TCTP interacts with CARD of Apaf-1 to form an apoptosome complex. (A) Binding of TCTP to Apaf-1 in apoptosome-forming condition. TCTP, procaspase-9, and cytochrome c binding to Apaf-1 was analyzed. Recombinant human TCTP, cytochrome c, dATP and S-100 extract were incubated, immunoprecipitated with anti-Apaf-1-specific antibody and then blotted with antibodies, as described in Methods. (B) Interaction of TCTP with CARD of Apaf-1. Schematic diagram of full-length Apaf-1 and its variants devoid of particular domain(s) was presented. The full-length Apaf-1 (residues 1-1194) contains CARD (residues 1-97), CED-4 (residues 98-412), and WD-40 repeats (residues 413-1194).
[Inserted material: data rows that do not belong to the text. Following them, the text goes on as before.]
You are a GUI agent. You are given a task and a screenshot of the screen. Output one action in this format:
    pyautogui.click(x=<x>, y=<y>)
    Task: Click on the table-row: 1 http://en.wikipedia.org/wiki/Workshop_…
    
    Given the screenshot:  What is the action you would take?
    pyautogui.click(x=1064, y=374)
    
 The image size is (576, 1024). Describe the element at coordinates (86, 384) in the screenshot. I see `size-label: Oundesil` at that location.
Recombinant Full APAF-1, APAF-530 (residues 1-530), APAF-420 (residues 1-420), APAF-97 (residues 1-97), and TCTP-GST (GST-tagged TCTP) were constructed. Purified WDR (WD Repeat) protein lacking both CARD and CED-4 was obtained from Abnova Corporation. Binding of TCTP-GST and His-tagged Apaf-1 constructs was analyzed using pull-down assay. Protein binding complexes were separated on SDS-PAGE and stained with silver. Purified TCTP-GST protein was also resolved by SDS-PAGE for detection of TCTP (last lane). NC, negative control.

Figure 5

Cleaved TCTP specifically binds to Apaf-1 during apoptosis. (A) Full-length TCTP binding to Na,K-ATPase α1 subunit in TCTP-overexpressing HeLa cells in etoposide-induced cell death. Following treatment with 20 μM etoposide, Flag-tagged adNull- and adTCTP-infected cell extracts (MOI, 10) were immunoprecipitated with anti-Na,K-ATPase α1-specific antibodies and blotted with anti-Flag-specific antibody. (B) Fragmented TCTP binding to Apaf-1 in etoposide-induced cell death. Following treatment with 20 μM etoposide, Flag-tagged adNull- and adTCTP-infected cell (MOI, 10) extracts were immunoprecipitated with anti-Apaf-1-specific antibody and blotted with anti-Flag antibody.